We’ve already covered the significance of possession in regards to property rights previously on Younsel, however, the case of Chairman, National Crime Authority v Flack (1998) 86 FCR 16, is illustrative of the fundamental importance of control, when talking about possession. Furthermore, the case is also helpful in regards to why knowledge of a thing is not always necessary when demonstrating ownership.
Mrs Flack rented a property in Glebe, New South Wales, and was the sole tenant, although, her son, Glen, and daughter, Deborah, also had keys and access to the property at the time of the events in question. Mrs Flack’s daughter would visit on occasions, and it was estimated that Glen would come by a couple of times a week.
In 1994, a search warrant was executed by the Australian Federal Police (the AFP) who suspected that Glen was involved in the commission of drug offences. Whilst searching the premises in the execution of the warrant, a briefcase was found in a cupboard, containing $433,000. Upon the discovery of the briefcase and its contents, the following exchange took place between a surprised Mrs Flack, and a Detective Stewart:
Mrs Flack:** Oh my God.
Detective Stewart: Is there anything else you can tell us about that?
MF: No, nothing. I’ve never seen it before, I swear.
DS: (pointing to where the bag had been found) It was up there.
MF: Well I never go up there. I don’t need to. That’s what I use for the linen press there.
Over three years after the initial search, no legal action was initiated against, Glen. However, the authorities refused to return the briefcase to Mrs Flack, which then resulted in her commencing proceedings to have the briefcase and its contents returned to her. In bringing up the matter before the courts, Mrs Flack argued that the property belonged to her, and that her rights to the briefcase were superior when compared to the National Crime Authority (the NCA).
The primary issue before the Federal Court, was whether Mrs Flack, as occupier and tenant, manifested the sufficient intention to exercise control over all chattels – and in this case the briefcase – found on her premises.
The NCA argued that Mrs Flack had no possessory title, and although the rules of possession generally state that Mrs Flack by virtue of her residential tenancy, would have possession and control over the premises and all chattels within them – even without having an awareness of all chattels within her property. However, in this case, the NCA argued that based on the facts and the circumstances, Mrs Flack had no title over the briefcase or the cash.
Ultimately, the Federal Court found in favour of Mrs Flack and ruled that she had a superior title to the briefcase and its contents when compared with the NCA. Furthermore, the briefcase could have only been retained up until the completion of a police investigation, and since no legal action was ever initiated against, Glen, Mrs Flack was then entitled to have the briefcase and its contents returned to her according to the Federal Court.
When the discussion revolves around the notion of possession, the two essential elements when establishing possession are:
• a person must have control of a thing • a person must have an intention to possess a thing.

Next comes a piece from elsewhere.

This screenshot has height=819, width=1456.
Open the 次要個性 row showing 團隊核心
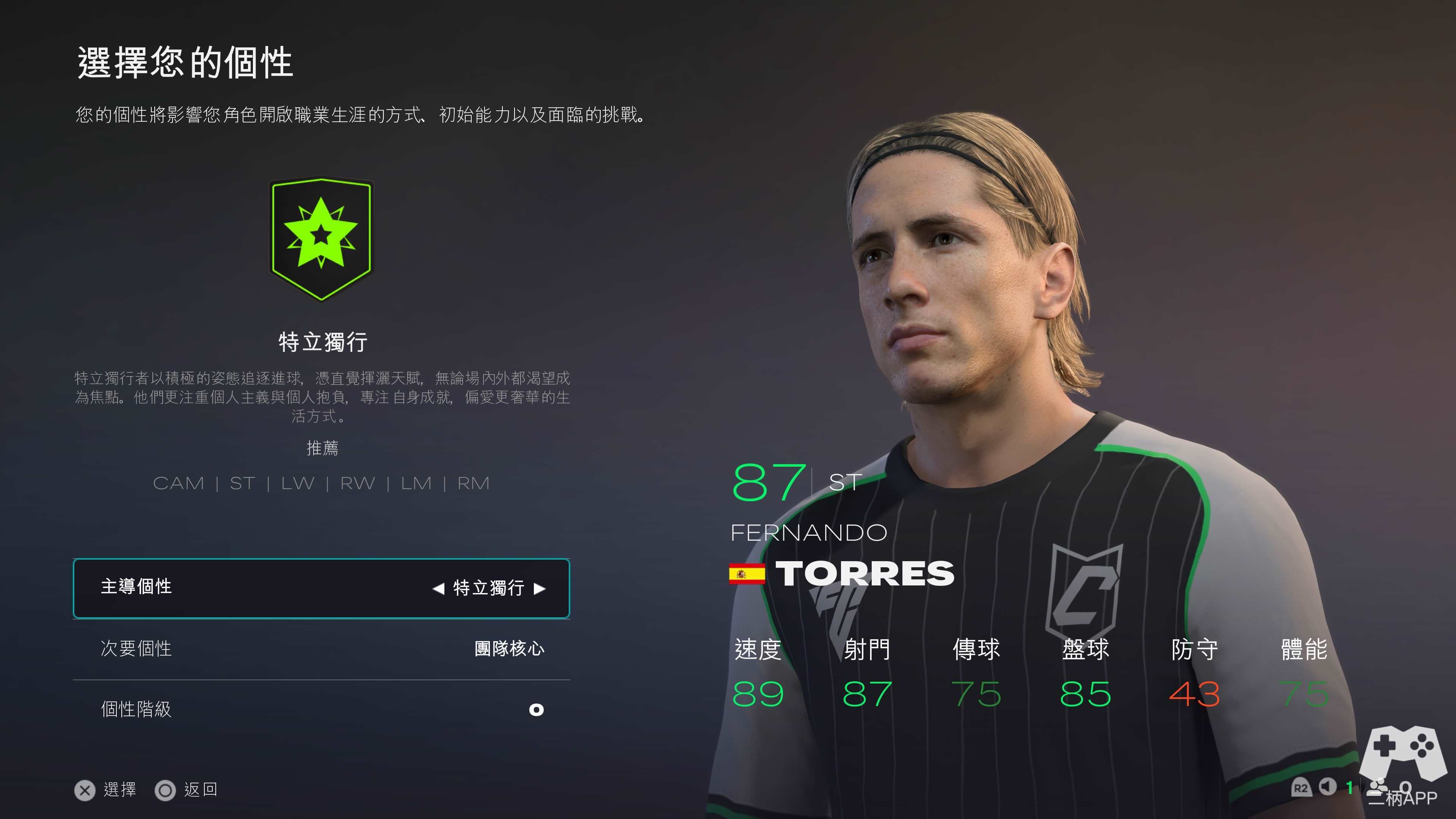[321, 649]
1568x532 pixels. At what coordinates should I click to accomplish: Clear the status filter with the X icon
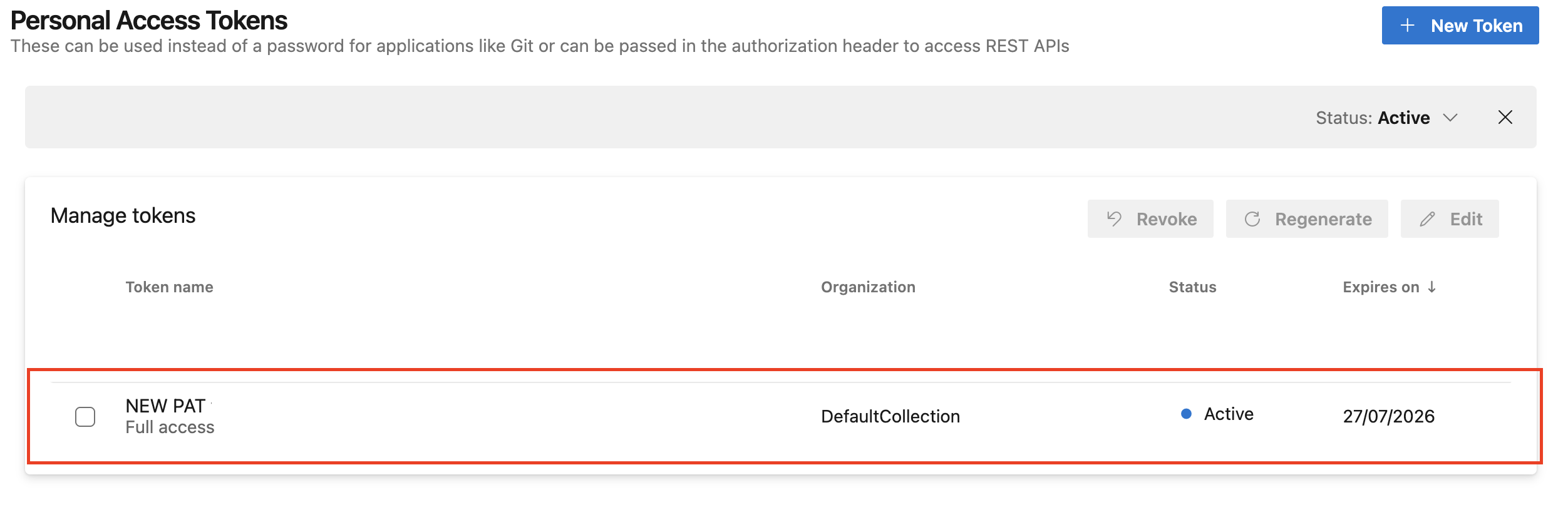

Astute readers will be asking themselves: How did Mrs Flack exercise an intention to possess the briefcase and its contents, if she had no knowledge of its existence? Well, in this particular case, intention essentially boiled down to the fact that because Mrs Flack had the intention to possess her home, which then extended to the intention to possess anything within her home – and in this case, included the briefcase and the $433,000 – even if she had no knowledge of its existence prior to the search conducted by the AFP.
What this case illustrates, is the importance of control over a thing when determining possessory rights. Despite the fact that Mrs Flack was not the true owner of the suitcase, or that she had knowledge of the briefcase and its contents, this did not change the fact that her rights to possession were superior to the NCA, and the Federal Court ruled accordingly.